* Text segment *
######
Lara Prescott is an American author of fiction. Her debut novel, The Secrets We Kept, was a New York Times bestseller, and Reese Witherspoon Book Club pick. It has been translated into over 30 languages and is being adapted for television.

Early life and education 
Prescott was born and raised in Greensburg, Pennsylvania. She graduated from Greensburg Central Catholic High School in 2000 and attended American University in Washington, D.C., where she studied political science. She earned a Master of Fine Arts (MFA) degree at the Michener Center for Writers at the University of Texas at Austin.

Career 
Before becoming a writer, Prescott worked as a political campaign consultant. She worked as a digital communications consultant and ghost writer for progressive politicians.
######
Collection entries
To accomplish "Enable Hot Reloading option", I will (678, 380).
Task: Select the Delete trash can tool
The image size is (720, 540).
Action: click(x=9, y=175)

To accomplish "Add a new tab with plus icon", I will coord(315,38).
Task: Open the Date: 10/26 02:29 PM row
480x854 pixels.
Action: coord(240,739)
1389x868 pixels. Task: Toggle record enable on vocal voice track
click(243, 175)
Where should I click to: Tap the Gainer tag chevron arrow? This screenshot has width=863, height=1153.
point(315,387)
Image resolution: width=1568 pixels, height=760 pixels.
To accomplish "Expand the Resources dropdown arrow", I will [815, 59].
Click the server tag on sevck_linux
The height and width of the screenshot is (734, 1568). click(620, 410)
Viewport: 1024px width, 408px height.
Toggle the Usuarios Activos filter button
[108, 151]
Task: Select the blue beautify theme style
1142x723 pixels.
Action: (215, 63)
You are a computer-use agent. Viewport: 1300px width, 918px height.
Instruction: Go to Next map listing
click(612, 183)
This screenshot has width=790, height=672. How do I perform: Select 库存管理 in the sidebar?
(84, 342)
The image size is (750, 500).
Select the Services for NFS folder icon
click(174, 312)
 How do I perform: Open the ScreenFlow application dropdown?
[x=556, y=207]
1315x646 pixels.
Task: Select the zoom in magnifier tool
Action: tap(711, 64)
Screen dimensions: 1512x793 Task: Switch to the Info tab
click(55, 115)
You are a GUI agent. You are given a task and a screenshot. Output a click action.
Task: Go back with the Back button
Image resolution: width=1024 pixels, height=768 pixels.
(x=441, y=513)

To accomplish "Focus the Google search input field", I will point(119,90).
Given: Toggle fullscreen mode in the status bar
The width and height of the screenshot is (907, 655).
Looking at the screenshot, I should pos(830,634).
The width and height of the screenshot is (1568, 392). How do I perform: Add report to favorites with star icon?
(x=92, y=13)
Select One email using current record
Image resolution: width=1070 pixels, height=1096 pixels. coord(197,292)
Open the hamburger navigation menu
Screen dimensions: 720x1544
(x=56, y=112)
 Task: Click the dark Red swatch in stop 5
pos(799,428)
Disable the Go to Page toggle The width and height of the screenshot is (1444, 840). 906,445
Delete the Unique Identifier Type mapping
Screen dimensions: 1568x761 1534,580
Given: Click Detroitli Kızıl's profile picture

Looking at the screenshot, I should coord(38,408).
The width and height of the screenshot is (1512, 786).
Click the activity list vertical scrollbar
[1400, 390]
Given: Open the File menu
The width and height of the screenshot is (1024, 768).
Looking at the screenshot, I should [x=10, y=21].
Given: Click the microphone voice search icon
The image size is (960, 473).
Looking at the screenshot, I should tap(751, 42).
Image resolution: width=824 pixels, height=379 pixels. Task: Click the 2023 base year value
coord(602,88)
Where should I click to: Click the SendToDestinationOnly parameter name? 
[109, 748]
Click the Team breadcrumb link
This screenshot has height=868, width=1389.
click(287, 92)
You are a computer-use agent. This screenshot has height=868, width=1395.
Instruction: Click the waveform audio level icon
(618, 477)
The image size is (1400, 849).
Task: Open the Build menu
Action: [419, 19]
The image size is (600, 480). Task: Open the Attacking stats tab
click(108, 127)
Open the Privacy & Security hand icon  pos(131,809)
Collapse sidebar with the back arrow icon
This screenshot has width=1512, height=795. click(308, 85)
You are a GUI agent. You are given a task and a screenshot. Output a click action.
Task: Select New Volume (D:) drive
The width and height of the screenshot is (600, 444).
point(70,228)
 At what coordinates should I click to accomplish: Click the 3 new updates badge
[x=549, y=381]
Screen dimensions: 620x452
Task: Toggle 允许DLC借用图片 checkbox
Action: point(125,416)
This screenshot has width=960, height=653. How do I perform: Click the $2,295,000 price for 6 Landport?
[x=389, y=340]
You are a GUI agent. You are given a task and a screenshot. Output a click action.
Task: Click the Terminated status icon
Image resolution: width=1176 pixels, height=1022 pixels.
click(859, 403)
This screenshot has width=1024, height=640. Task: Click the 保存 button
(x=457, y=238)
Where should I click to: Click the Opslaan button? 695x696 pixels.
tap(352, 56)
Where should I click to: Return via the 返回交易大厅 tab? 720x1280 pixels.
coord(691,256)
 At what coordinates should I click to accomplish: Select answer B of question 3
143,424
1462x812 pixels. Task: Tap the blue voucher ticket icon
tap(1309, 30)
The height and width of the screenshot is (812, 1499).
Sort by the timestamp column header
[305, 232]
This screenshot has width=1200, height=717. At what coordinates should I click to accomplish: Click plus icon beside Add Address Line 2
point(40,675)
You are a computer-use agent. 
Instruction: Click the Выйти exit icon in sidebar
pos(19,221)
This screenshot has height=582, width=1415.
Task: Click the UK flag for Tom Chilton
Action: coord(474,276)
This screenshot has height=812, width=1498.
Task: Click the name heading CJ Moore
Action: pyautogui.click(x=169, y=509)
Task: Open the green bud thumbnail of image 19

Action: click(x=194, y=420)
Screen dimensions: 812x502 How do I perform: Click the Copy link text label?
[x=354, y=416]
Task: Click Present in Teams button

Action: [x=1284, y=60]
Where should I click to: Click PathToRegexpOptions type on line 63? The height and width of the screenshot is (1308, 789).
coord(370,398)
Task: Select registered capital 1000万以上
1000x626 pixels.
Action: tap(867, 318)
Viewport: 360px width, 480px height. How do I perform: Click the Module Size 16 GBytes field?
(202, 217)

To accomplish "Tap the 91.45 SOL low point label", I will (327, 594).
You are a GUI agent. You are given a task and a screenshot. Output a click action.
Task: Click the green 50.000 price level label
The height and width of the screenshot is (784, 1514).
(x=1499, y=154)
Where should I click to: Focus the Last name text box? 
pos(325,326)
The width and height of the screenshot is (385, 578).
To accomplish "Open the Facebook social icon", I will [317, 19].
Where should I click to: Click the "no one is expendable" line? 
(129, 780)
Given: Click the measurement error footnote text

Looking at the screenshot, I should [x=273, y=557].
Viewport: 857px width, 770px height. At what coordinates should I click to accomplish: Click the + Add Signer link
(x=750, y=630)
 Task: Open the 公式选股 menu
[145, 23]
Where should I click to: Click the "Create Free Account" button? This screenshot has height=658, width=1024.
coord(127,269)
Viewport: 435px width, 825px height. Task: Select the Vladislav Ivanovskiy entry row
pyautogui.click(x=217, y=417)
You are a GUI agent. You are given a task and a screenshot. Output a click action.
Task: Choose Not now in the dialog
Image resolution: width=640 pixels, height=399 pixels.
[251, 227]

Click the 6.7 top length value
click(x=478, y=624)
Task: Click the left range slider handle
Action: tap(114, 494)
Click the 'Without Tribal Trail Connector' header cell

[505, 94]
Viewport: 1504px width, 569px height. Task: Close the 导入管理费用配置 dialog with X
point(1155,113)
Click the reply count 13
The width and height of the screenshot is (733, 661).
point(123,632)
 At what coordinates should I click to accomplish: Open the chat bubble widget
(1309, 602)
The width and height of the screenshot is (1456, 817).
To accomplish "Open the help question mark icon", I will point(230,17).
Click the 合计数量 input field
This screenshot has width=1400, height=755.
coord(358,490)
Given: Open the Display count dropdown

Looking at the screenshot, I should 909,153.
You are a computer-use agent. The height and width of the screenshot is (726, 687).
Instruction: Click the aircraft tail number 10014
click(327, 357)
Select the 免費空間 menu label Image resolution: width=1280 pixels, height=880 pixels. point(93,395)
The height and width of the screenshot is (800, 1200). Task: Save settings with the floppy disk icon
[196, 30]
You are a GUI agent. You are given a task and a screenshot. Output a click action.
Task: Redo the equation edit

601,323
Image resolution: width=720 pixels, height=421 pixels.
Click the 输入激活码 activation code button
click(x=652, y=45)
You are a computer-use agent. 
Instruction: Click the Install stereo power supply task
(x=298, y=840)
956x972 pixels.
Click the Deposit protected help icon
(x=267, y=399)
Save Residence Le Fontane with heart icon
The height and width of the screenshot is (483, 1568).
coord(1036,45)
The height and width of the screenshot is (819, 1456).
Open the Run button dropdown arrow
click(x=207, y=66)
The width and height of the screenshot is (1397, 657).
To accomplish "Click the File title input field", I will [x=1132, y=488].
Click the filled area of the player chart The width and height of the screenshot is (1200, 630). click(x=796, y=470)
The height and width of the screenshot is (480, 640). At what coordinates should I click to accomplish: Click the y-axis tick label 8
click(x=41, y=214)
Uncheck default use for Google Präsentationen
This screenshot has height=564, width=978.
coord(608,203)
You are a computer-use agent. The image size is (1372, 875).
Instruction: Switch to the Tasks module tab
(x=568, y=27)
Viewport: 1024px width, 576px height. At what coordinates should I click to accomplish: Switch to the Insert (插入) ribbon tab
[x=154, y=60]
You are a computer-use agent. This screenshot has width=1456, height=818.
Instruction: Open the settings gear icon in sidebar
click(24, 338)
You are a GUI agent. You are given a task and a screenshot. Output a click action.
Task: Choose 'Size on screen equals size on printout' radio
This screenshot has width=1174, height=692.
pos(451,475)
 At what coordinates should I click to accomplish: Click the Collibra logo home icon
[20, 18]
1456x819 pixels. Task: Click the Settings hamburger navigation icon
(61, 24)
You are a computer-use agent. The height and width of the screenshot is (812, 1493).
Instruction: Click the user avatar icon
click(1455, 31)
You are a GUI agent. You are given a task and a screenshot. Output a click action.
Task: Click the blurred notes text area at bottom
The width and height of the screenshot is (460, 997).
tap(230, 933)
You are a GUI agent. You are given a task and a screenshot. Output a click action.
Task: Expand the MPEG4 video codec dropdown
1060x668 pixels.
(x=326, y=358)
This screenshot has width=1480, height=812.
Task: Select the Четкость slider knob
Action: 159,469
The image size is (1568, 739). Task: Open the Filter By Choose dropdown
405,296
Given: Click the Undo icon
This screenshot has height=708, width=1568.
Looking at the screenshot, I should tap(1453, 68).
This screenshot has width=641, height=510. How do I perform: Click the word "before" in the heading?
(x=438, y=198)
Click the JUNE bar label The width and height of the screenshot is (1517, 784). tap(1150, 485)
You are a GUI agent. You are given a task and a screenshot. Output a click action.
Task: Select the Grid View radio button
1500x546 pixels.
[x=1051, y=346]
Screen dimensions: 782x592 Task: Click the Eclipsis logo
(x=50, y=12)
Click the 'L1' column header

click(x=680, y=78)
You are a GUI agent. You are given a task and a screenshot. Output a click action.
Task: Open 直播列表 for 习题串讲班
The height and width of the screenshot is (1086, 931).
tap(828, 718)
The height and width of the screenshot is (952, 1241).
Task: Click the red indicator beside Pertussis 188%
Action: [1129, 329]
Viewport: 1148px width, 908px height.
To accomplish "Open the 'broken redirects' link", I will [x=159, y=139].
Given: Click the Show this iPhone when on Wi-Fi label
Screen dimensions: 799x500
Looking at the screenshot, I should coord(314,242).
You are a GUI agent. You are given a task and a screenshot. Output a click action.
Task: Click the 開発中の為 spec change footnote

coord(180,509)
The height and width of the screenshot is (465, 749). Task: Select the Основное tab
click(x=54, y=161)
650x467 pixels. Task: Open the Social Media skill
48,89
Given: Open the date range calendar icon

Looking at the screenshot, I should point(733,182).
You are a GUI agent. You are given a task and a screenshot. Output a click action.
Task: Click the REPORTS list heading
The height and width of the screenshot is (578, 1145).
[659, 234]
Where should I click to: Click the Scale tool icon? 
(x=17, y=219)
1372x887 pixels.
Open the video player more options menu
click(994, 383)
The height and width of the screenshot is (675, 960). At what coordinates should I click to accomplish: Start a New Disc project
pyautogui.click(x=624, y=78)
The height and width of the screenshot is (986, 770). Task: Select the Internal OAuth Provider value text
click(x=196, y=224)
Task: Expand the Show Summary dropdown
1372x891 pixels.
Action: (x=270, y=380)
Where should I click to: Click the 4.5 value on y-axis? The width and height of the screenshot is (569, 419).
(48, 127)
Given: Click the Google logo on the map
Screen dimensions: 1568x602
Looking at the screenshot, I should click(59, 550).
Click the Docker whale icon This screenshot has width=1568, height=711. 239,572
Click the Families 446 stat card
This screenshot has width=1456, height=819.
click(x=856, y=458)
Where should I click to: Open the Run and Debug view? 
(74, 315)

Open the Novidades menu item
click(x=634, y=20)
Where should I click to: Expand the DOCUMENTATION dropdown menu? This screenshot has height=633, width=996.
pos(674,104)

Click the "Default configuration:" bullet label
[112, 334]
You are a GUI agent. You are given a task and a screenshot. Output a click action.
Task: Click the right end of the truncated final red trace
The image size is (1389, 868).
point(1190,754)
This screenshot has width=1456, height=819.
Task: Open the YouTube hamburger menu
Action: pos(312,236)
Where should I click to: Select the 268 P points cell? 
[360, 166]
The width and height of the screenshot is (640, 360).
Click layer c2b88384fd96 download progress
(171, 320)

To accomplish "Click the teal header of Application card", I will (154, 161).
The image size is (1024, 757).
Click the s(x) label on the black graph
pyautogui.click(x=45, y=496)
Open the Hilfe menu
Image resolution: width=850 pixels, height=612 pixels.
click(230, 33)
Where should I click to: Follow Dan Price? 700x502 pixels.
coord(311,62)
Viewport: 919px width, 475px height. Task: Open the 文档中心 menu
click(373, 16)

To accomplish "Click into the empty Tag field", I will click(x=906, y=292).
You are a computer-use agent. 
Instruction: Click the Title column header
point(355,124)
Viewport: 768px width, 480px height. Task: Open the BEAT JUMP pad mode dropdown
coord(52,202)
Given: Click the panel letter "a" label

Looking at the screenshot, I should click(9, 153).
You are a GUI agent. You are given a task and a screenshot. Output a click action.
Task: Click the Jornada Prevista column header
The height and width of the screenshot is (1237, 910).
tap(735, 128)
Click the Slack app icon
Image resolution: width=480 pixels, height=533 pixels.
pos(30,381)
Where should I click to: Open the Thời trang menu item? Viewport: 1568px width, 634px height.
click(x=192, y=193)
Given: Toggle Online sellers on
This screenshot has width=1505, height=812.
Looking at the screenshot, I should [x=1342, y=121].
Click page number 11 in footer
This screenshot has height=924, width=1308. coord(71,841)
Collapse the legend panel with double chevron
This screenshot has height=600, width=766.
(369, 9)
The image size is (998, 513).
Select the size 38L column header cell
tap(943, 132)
######
* Required tasks *
a) Name every school or educational institution that the Lara Prescott biography says she attended.
b) Reproduce word for word the stretch of the Lara Prescott biography from "Lara Prescott is" through "adapted for television.".

* Outputs in order *
a)
Greensburg Central Catholic High School
American University
Michener Center for Writers at the University of Texas at Austin

b)
Lara Prescott is an American author of fiction. Her debut novel, The Secrets We Kept, was a New York Times bestseller, and Reese Witherspoon Book Club pick. It has been translated into over 30 languages and is being adapted for television.